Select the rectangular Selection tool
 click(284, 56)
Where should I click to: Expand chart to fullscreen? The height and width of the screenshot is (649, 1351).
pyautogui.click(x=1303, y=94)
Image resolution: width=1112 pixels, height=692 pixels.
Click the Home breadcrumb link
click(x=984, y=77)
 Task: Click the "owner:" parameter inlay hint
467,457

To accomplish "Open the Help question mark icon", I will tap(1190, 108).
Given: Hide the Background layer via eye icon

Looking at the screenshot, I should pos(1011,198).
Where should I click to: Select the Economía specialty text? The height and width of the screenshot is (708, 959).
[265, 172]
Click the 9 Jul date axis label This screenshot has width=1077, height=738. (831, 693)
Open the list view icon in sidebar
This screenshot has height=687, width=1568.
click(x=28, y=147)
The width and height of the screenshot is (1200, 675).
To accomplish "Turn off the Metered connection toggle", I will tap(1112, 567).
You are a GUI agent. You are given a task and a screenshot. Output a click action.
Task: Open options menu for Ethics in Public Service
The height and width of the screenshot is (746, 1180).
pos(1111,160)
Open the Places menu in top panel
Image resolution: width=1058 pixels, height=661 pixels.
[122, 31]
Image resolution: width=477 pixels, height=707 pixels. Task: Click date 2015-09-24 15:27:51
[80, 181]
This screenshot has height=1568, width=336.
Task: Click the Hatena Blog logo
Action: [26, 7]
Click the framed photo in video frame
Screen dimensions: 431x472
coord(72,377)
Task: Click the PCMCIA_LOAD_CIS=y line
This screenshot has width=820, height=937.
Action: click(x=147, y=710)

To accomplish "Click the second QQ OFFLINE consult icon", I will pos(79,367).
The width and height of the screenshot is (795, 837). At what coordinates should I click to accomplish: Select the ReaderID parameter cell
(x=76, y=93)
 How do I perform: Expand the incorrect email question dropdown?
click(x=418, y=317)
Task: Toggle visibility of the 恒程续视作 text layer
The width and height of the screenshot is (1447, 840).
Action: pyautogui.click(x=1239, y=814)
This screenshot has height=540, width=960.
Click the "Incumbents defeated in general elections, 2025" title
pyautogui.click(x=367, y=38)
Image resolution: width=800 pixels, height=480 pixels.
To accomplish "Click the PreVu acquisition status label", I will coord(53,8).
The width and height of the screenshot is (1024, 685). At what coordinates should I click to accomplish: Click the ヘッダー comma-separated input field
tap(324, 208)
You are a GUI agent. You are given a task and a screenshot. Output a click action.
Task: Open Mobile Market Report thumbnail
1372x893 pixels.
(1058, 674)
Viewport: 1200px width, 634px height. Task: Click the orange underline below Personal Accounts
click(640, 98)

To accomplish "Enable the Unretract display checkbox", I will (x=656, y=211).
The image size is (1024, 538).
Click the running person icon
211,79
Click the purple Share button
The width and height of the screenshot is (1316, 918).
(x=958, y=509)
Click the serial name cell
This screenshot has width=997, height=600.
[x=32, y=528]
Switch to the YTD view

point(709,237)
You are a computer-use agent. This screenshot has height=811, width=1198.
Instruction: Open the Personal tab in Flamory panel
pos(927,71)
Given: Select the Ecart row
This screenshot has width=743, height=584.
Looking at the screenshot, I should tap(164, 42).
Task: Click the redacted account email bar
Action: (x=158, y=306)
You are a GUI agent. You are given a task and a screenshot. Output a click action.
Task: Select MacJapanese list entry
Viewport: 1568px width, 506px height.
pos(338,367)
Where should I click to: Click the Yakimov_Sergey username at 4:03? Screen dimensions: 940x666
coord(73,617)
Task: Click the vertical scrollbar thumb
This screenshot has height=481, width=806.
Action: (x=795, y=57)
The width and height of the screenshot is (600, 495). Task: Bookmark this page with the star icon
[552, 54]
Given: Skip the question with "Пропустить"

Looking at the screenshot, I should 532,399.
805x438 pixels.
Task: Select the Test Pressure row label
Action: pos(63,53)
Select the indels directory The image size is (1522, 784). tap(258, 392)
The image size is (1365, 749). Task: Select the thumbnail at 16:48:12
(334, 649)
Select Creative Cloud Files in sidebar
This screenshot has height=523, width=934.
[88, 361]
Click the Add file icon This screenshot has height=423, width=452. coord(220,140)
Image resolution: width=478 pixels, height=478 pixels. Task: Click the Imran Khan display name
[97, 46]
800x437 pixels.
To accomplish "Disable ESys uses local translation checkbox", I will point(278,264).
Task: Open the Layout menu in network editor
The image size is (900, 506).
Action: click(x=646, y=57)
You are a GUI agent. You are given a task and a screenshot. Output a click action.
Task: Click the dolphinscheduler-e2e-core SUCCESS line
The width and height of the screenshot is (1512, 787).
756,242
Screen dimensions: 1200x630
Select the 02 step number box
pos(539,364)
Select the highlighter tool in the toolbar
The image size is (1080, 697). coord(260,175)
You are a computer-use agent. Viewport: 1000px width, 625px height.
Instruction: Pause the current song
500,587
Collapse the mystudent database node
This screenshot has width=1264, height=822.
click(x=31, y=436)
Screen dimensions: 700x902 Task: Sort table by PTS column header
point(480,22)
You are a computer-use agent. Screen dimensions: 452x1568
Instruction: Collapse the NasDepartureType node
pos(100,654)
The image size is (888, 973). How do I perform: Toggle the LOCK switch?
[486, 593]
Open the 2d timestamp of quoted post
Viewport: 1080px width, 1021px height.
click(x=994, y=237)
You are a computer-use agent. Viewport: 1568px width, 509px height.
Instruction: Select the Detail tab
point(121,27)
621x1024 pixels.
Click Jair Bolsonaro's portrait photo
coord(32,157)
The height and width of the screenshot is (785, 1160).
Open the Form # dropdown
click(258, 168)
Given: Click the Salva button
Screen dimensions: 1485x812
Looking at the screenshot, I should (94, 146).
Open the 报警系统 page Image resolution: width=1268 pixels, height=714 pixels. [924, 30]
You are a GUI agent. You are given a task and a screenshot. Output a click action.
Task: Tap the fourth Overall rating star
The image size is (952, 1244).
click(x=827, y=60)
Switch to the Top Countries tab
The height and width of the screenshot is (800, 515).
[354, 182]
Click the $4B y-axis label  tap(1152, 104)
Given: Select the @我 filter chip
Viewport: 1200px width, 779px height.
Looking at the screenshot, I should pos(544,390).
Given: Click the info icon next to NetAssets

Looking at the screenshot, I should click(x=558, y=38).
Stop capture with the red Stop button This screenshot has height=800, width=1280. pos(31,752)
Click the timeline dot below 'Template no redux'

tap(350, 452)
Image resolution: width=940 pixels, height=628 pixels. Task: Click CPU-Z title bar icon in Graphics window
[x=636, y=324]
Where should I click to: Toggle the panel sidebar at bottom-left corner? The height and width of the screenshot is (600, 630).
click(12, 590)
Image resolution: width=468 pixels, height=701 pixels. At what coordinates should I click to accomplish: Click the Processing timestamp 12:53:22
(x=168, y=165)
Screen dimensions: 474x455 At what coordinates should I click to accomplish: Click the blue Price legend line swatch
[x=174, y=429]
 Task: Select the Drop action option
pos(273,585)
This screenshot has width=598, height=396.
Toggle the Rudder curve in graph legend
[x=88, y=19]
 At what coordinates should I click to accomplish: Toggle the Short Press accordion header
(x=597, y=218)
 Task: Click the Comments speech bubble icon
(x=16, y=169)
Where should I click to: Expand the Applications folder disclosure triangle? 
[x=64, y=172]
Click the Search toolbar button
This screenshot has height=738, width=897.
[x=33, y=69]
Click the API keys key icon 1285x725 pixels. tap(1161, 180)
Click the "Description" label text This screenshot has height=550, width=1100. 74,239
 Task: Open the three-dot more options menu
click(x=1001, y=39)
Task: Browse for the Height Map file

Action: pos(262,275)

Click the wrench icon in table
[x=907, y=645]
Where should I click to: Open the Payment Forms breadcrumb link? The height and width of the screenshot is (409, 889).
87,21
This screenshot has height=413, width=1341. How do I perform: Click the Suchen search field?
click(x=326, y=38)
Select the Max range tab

### EXERCISE PROMPT
Report every line containing the word "will" from the listing above.

### RESULT
To accomplish "Open the Help question mark icon", I will tap(1190, 108).
To accomplish "Turn off the Metered connection toggle", I will tap(1112, 567).
To accomplish "Click the second QQ OFFLINE consult icon", I will pos(79,367).
To accomplish "Click the PreVu acquisition status label", I will coord(53,8).
To accomplish "Enable the Unretract display checkbox", I will (x=656, y=211).
To accomplish "Disable ESys uses local translation checkbox", I will point(278,264).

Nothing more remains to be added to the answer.